Spezifikation / FrameworkWeb MVC3.0
Jakarta MVC
Jakarta MVC standardisiert action-basiertes serverseitiges MVC auf Basis von Jakarta REST.
Einordnung
Spezifikation / Framework
Enterprise-Rolle
Es ist eine Alternative zu komponentenbasierten UIs, wenn serverseitiges MVC gewünscht ist.
Fachliches Verständnis
Es ist eine Alternative zu komponentenbasierten UIs, wenn serverseitiges MVC gewünscht ist. In der Praxis ist wichtig, die Spezifikation nicht mit der konkreten Runtime zu verwechseln. Der Standard beschreibt die portablen APIs, die Implementierung entscheidet über Konfiguration, Performance, Betrieb und Support.
Kernkonzepte
- Controller als Ressource.
- Models und Views.
- Integration mit CDI und Validation.
Typische Einsatzfälle
- Klassische serverseitige Webanwendungen.
- Einfachere Migration von Action-basierten Frameworks.
Technisches Beispiel
java
@Controller
@Path("/orders")
public class OrderPageController {
@Inject Models models;
@Inject OrderQueryService query;
@GET
public String orders() {
models.put("orders", query.openOrders());
return "orders.jsp";
}
}
Architekturregel: Jakarta APIs gehören an Systemgrenzen und Infrastrukturpunkte. Fachentscheidungen bleiben in Application Services und Domain-Modellen testbar und möglichst unabhängig vom Container.
Enterprise-Fallen
- Mit Faces-Lifecycle verwechseln.
- Views mit Fachlogik überladen.
Legacy-Modernisierung
Struts/Action-MVC-Systeme können konzeptionell einfacher auf Jakarta MVC als auf Faces migriert werden.
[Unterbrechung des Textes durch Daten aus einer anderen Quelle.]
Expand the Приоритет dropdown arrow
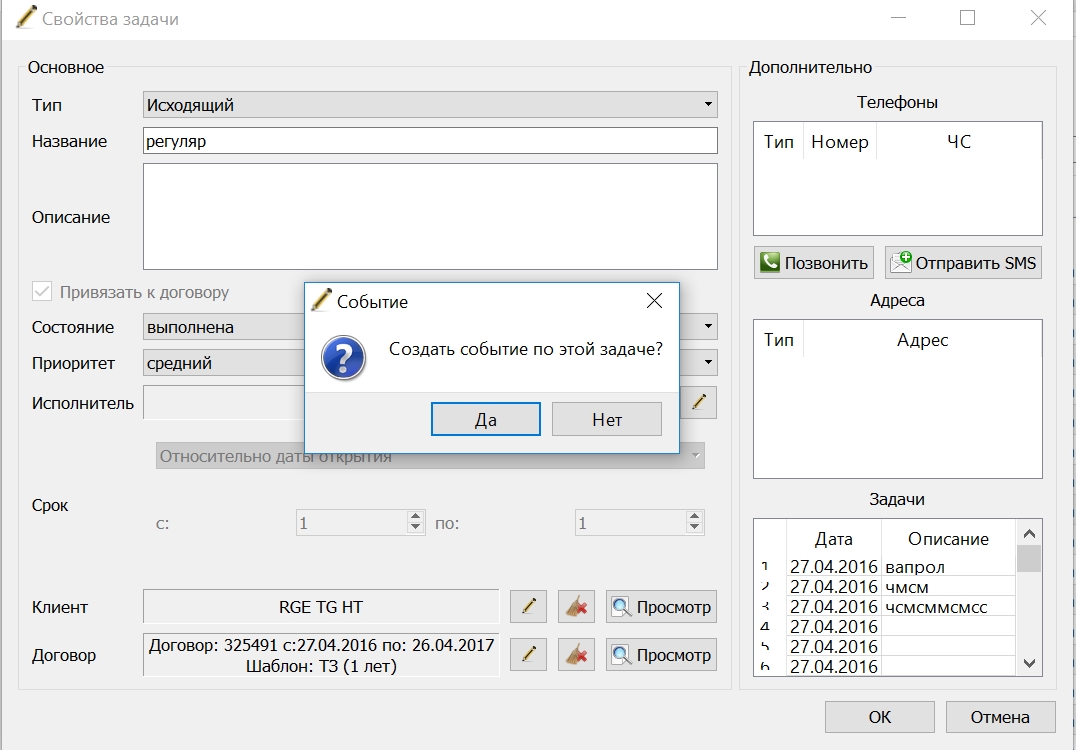The image size is (1076, 750). pyautogui.click(x=708, y=362)
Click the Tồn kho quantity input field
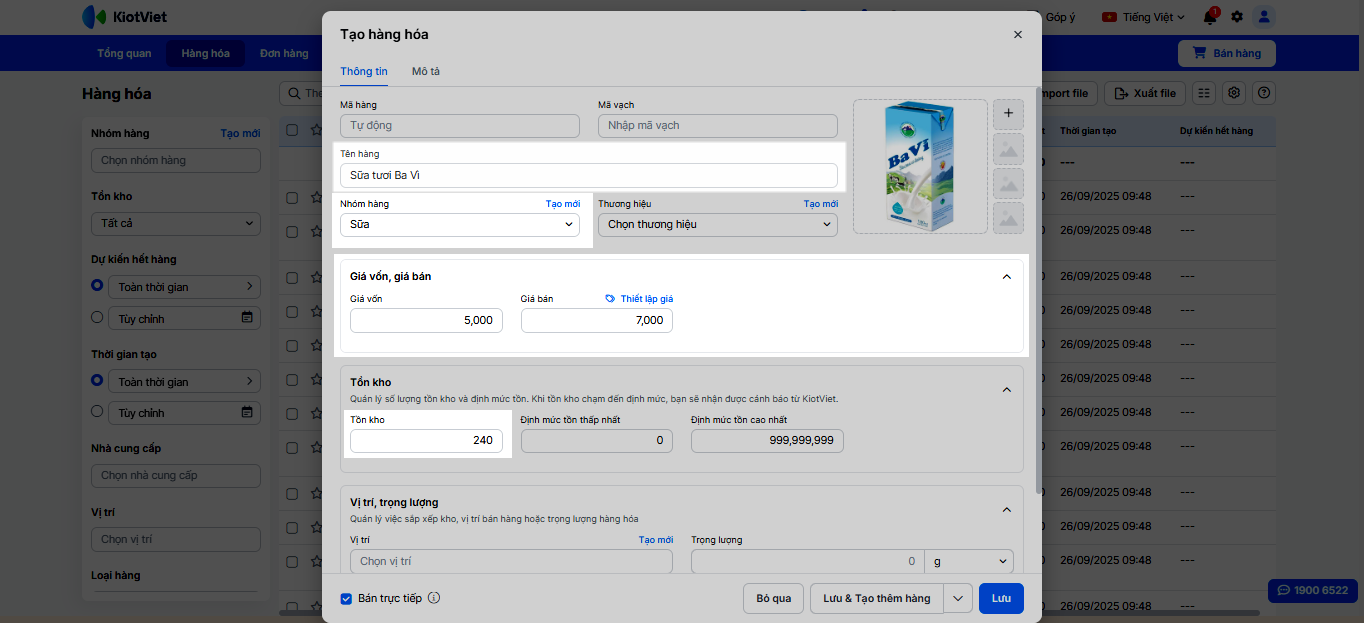 [426, 440]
Vertiefung: Review-Fragen für Senior-Entwickler
- Welche Spezifikation ist hier wirklich nötig?
- Welche Runtime-Funktion wird genutzt und ist sie portabel?
- Wo liegt die Transaktionsgrenze?
- Sind API-Verträge, DTOs und Domain-Modelle getrennt?
- Ist der Code ohne Application Server testbar?